## START

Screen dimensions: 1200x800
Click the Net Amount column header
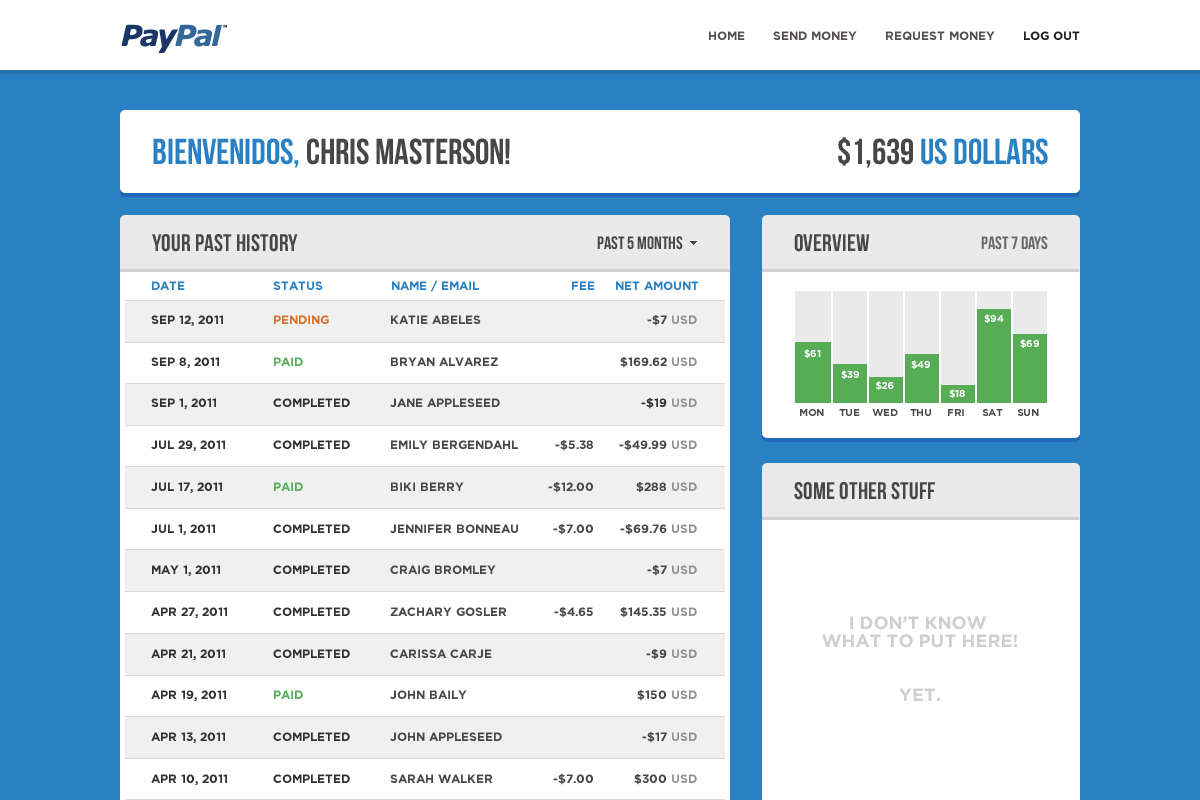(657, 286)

## END
## START

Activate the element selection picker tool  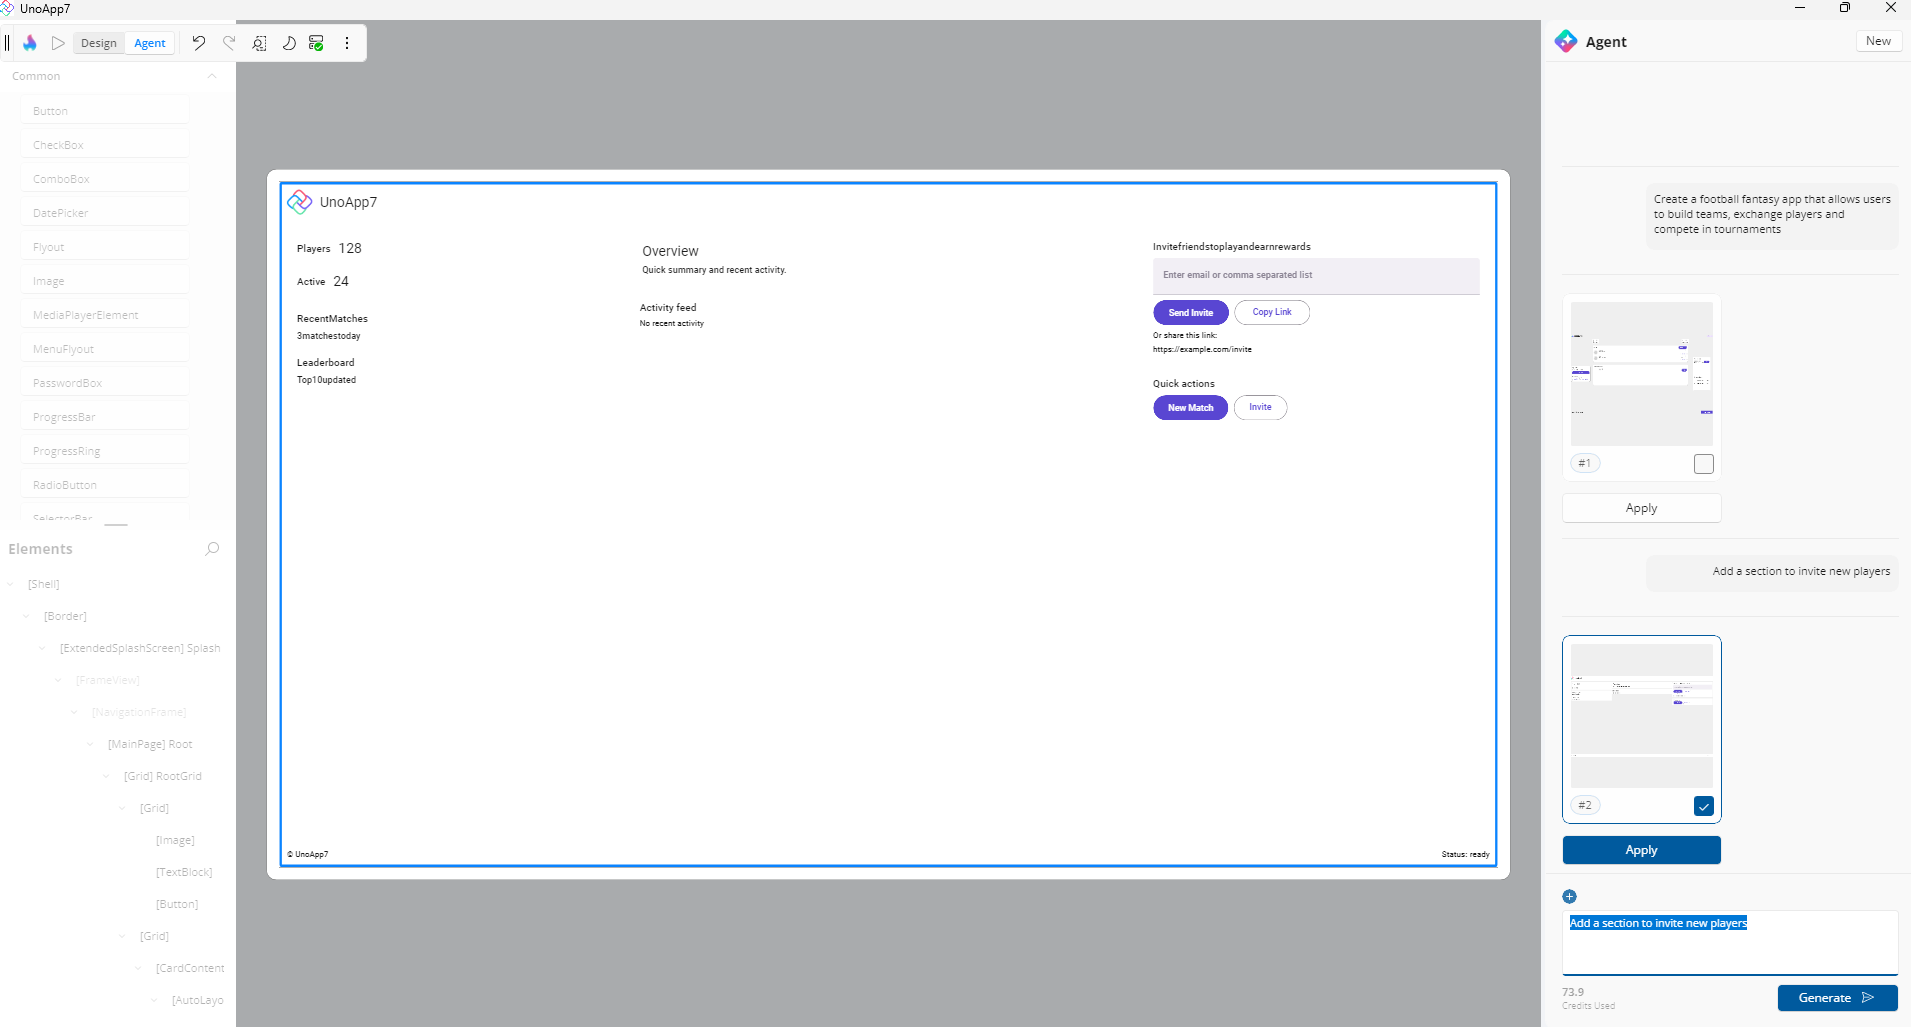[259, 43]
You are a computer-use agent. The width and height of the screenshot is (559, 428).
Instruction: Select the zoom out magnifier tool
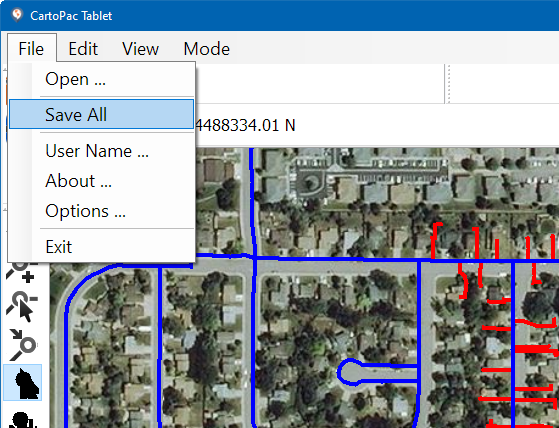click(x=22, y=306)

## END
## START

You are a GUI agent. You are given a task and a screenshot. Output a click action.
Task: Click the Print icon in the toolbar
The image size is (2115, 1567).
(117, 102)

## END

WHAT YOU NEED TO DO -> Show each line from the records that contains the word "agent", copied in full.

EXERCISE RESULT ->
You are a computer-use agent. The width and height of the screenshot is (559, 428).
You are a GUI agent. You are given a task and a screenshot. Output a click action.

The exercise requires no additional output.